Wendy Abbs [Downing Street duty clerk] came through on the other line to say there had been a huge explosion in Omagh, 12 thought to be dead, the PM was just being told, having just arrived at the house in France … I asked her to fix a conference call … As we spoke, reports were coming in that the death toll may be higher and all the ease that had been in TB’s voice at the start was gone. I said he would have to do TV straight away … I said we had to get over that the peace process is bigger than a group of fanatics who want to derail it. TB weighed in, saying we had to be making clear every peace process always faced disruption from people who wanted to destroy it. This was the last resistance and if we saw it off with public opinion there totally on our side, it could be another turning point.  But how we react will dictate that.’

I thought of that exchange yesterday when I heard the news of the two soldiers killed in Nothern Ireland. The attack was brutal and a dreadful tragedy for the soldiers killed and others who were injured. For a small number of families, it was a horrible life-changing event. But for the peace process, the reaction from politicians and public indicated its strength not its weakness.

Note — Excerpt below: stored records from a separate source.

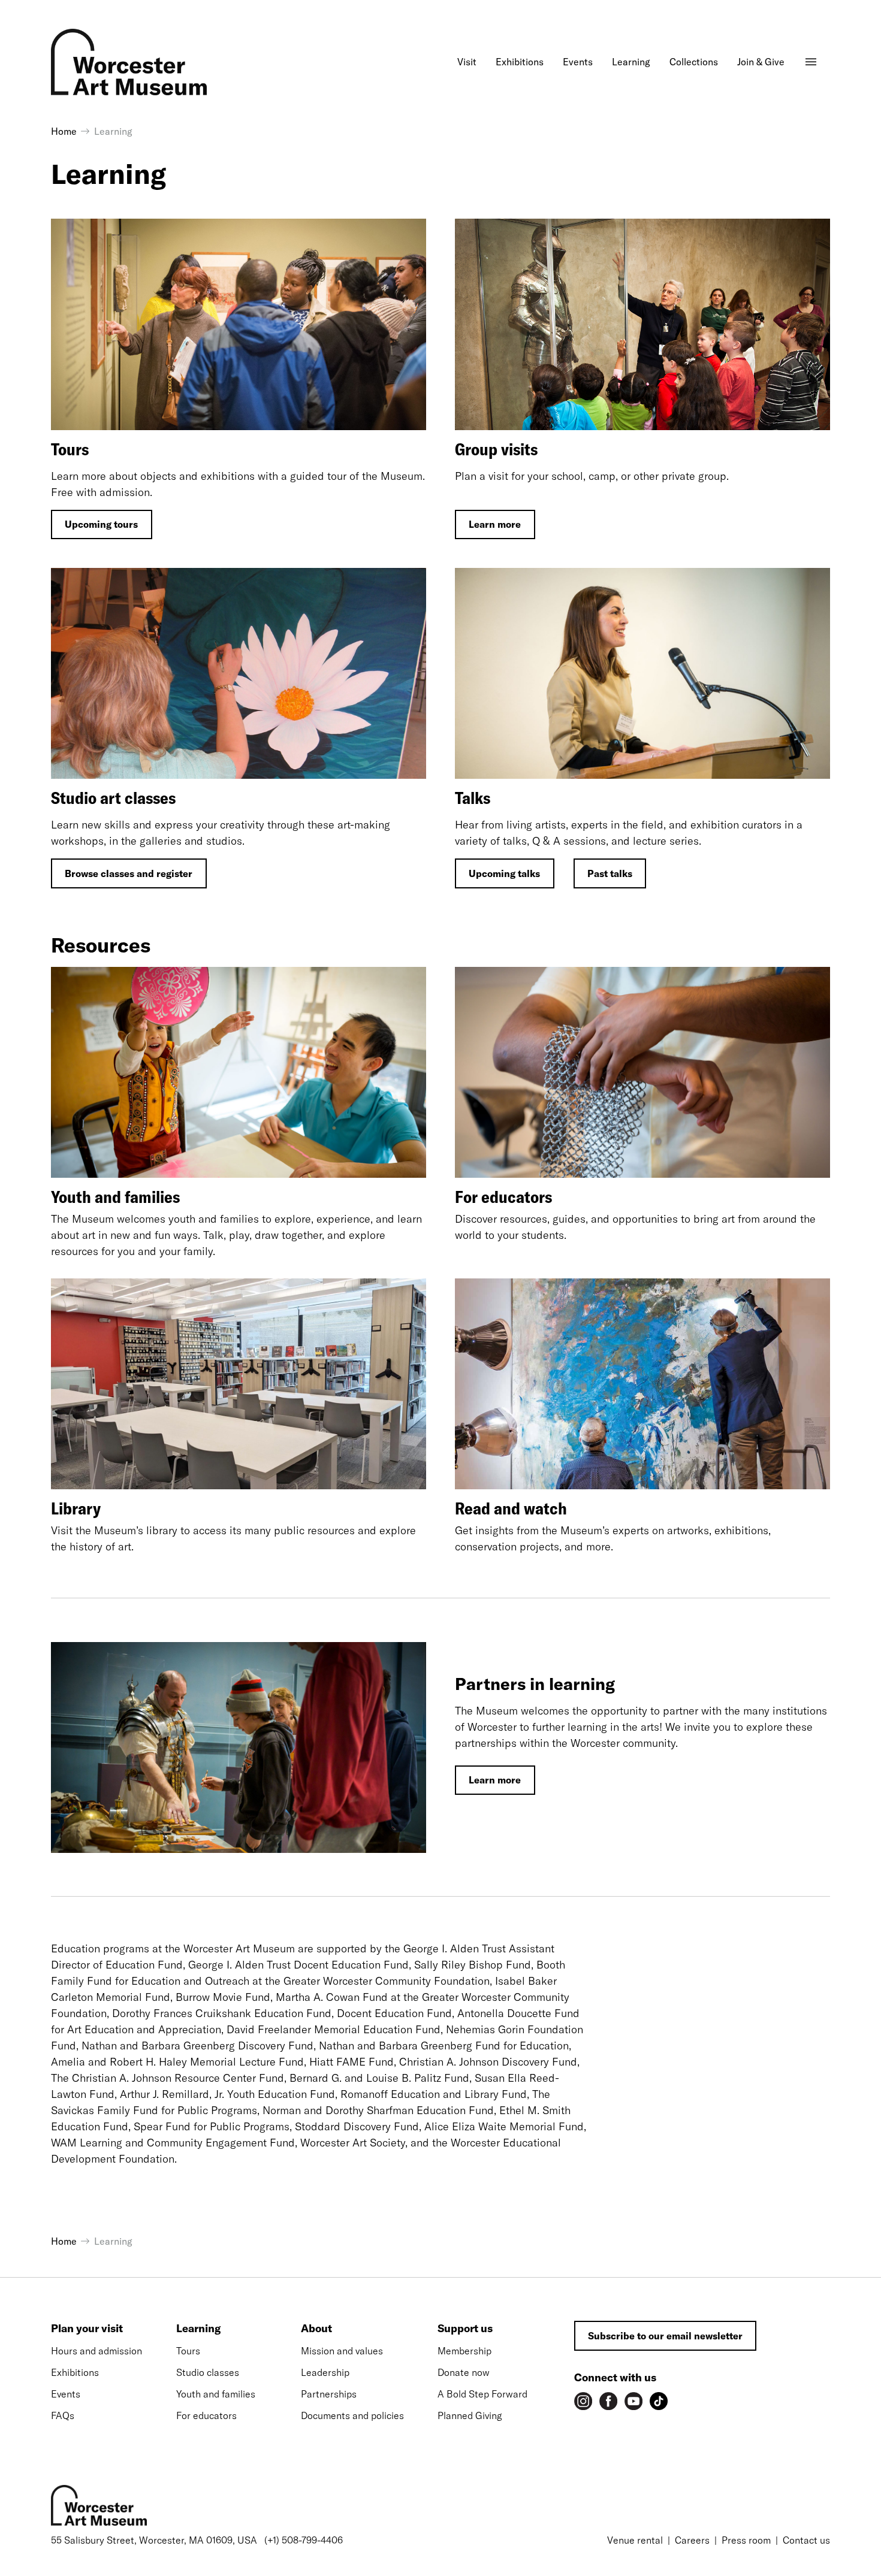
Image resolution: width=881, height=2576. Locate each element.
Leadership (325, 2372)
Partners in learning (535, 1683)
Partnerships (329, 2394)
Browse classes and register (128, 873)
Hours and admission (96, 2351)
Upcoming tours (101, 524)
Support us (465, 2328)
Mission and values (342, 2351)
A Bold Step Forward (482, 2394)
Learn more (495, 524)
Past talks (609, 873)
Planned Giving (470, 2415)
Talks (472, 797)
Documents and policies (352, 2415)
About (316, 2328)
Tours (70, 449)
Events (65, 2394)
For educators (503, 1196)
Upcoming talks (504, 873)
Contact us (806, 2540)
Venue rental (635, 2540)
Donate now (464, 2372)
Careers (692, 2540)
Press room (746, 2540)
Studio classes (207, 2372)
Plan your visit (87, 2328)
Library (76, 1508)
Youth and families (115, 1196)
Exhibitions (75, 2372)
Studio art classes (113, 797)
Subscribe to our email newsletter (665, 2336)
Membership (464, 2351)
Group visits (496, 449)
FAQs (62, 2415)
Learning (198, 2328)
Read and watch (511, 1508)
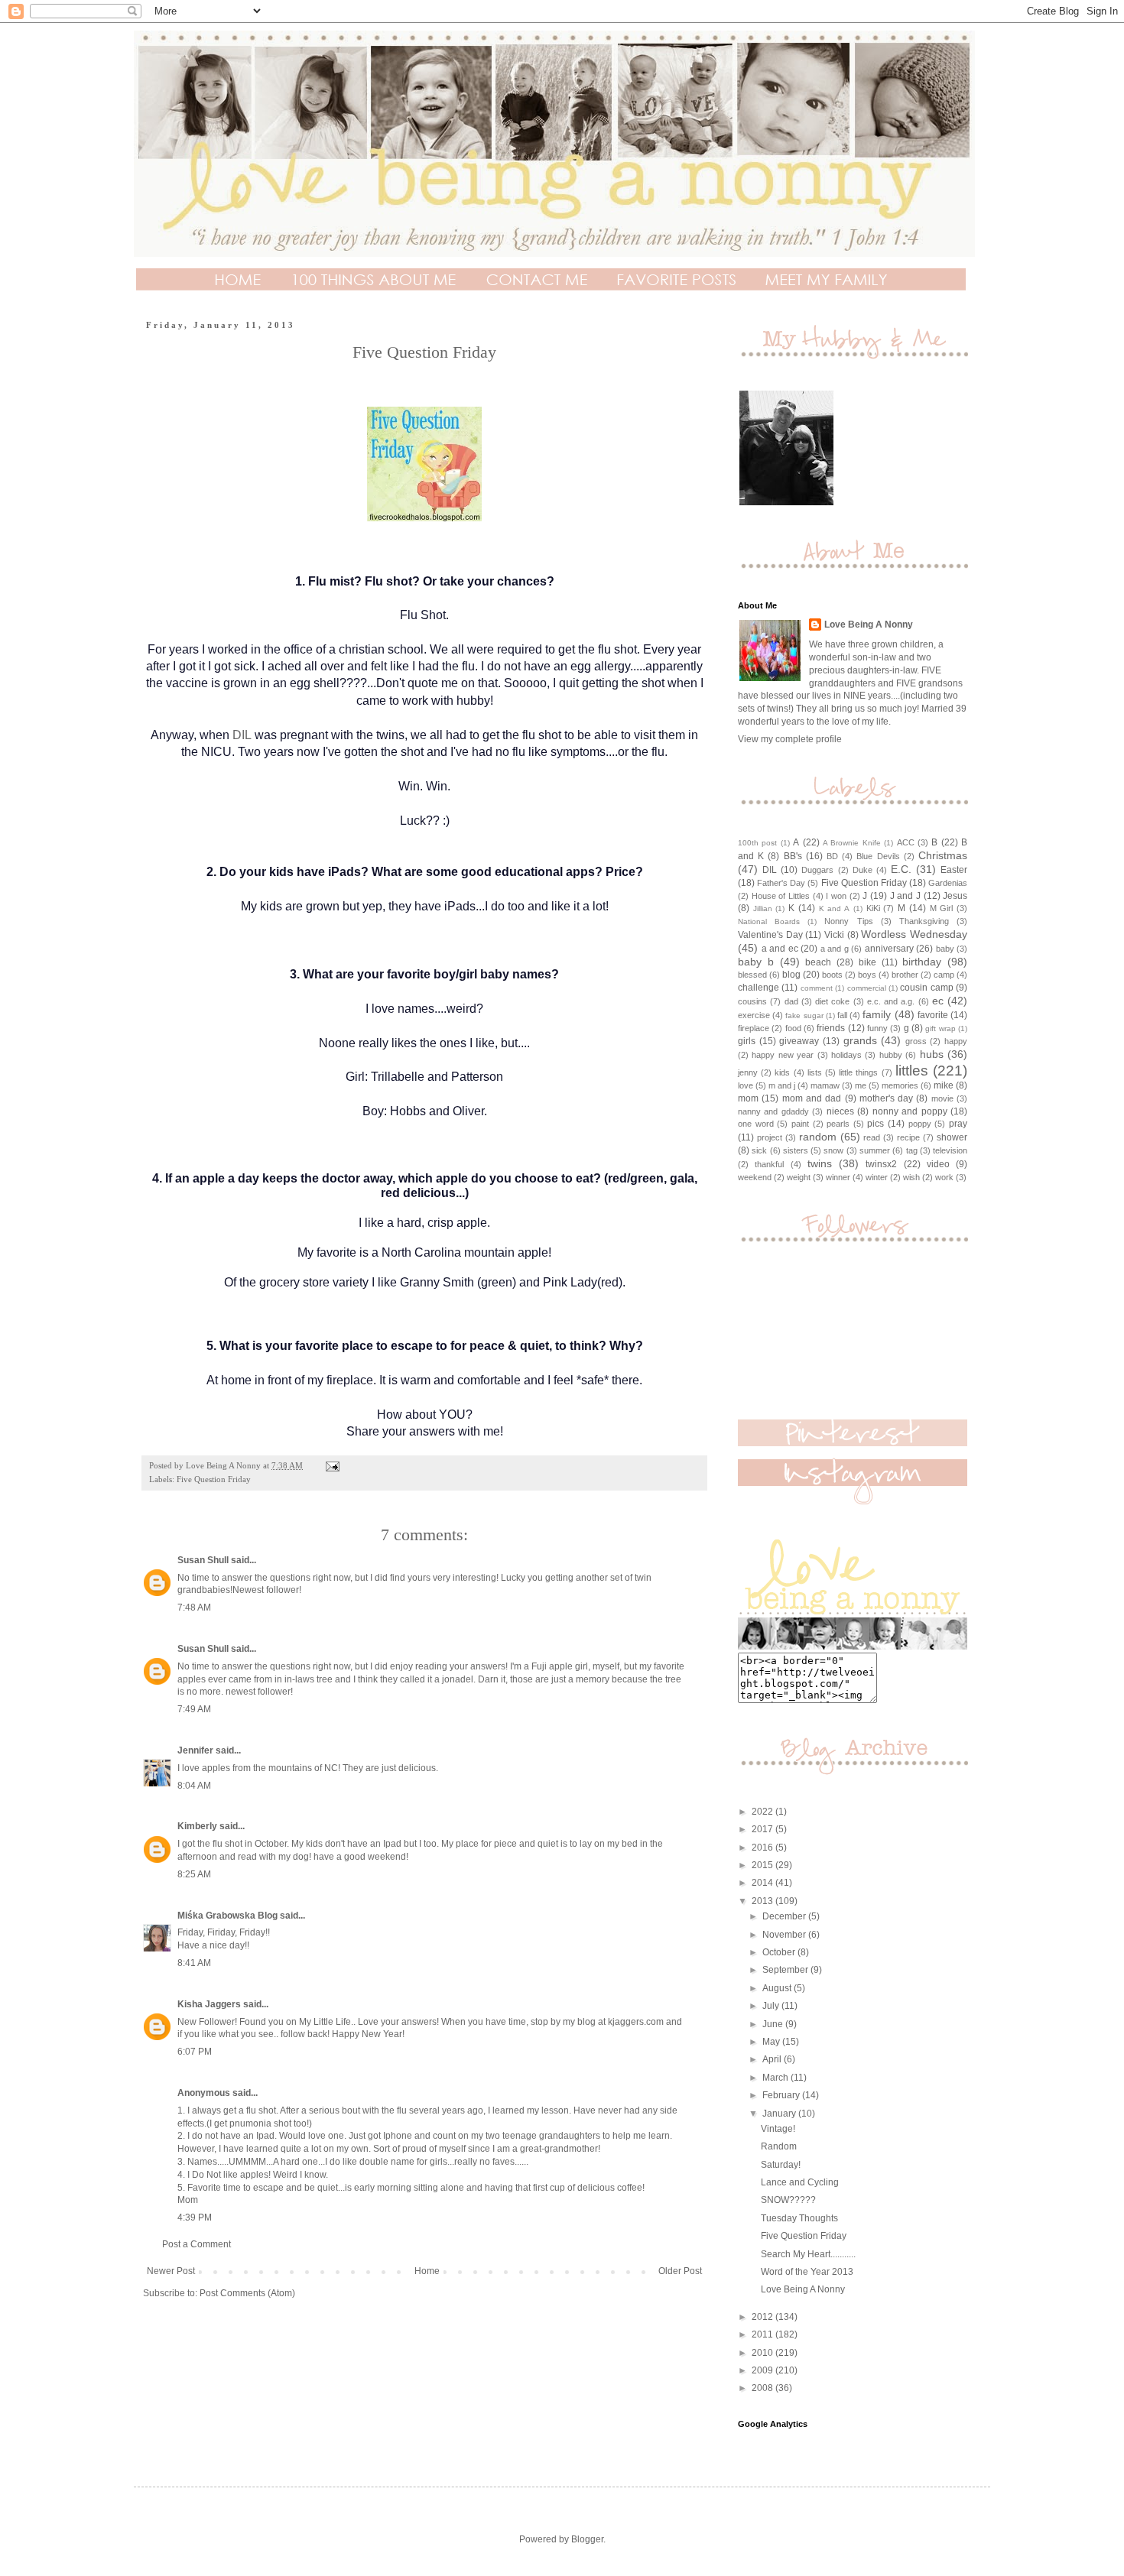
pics (875, 1123)
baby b (756, 961)
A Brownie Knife (852, 843)
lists (814, 1072)
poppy (919, 1123)
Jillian (762, 908)
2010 (763, 2352)
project (769, 1137)
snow (833, 1150)
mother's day (886, 1098)
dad (791, 1001)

I had been talking about Northern Ireland at a Labour fundraiser on Friday night when in the q and a I was asked what I thought the Blair government should be proudest of. Northern Ireland figured very high in the list. I’ve said before that for me the single greatest moment of my time with TB was when we got onto a small plane in Belfast having, after several days and nights of intense negotiation, finally secured the Good Friday Agreement. As TB said at the time, it was only the first step, but it was a huge one, and with all the obstacles along the way since, it paved the way for a truly transformed Northern Ireland, one of his many contributions to history.

There was a bit of complaint on the Unionist side yesterday that Sinn Fein were not straight out of the blocks with a condemnation of the weekend killings. But Sinn Fein politics remains complicated, and as TB memorably said on another occasion in The Blair Years, Gerry Adams and Martin McGuinness go about their business with a modicum of fear that someone might come along and blow their brains out. Their words, when they came, underlined just how far we have come. They were words of clear condemnation, words of attack on people who simply do not want peace to work, words of warning that the attacks were not just wrong, but counterproductive.

There was a time, under Mrs Thatcher’s government, when Sinn Fein interviews had to be dubbed with the voice of actors because they were banned from carrying their message on TV. I always felt that was counterproductive, and what I heard from Adams and McGuinness yesterday was a clear, strong voice that told of phenomenal progreess in the decade since Omagh.

Back then, we had to work hard on Bill Clinton and his US officials to make sure they put pressure on Sinn Fein to make the right noises about the bombers being divorced from where the majority Republican opinion lay. Yesterday it happened without such pressure. ‘TB said there will be obstacles along the way but the forces of good have to prevail,’ I recorded in the diaries. And when he visited Omagh in the immediate aftermath, the message came back from victims, their families and ordinary members of the public ‘don’t give up.’

It was the same when we went there a few days later with Bill Clinton who, right at the height of the Lewinsky affair, got a huge emotional lift from the warmth of the response when he spoke to a huge crowd in Armagh of why the peace process was so important to him, and why it was too strong to be broken.

Progress in Northern Ireland was the result of bold leadership, commitment from a lot of different people for often very different reasons, hard work and an attitude that says whatever is thrown at you, you just keep going. These latest murders go down as ‘obstacles along the way’ but what is clear from the way people have reacted is that the forces of good are continuing to prevail.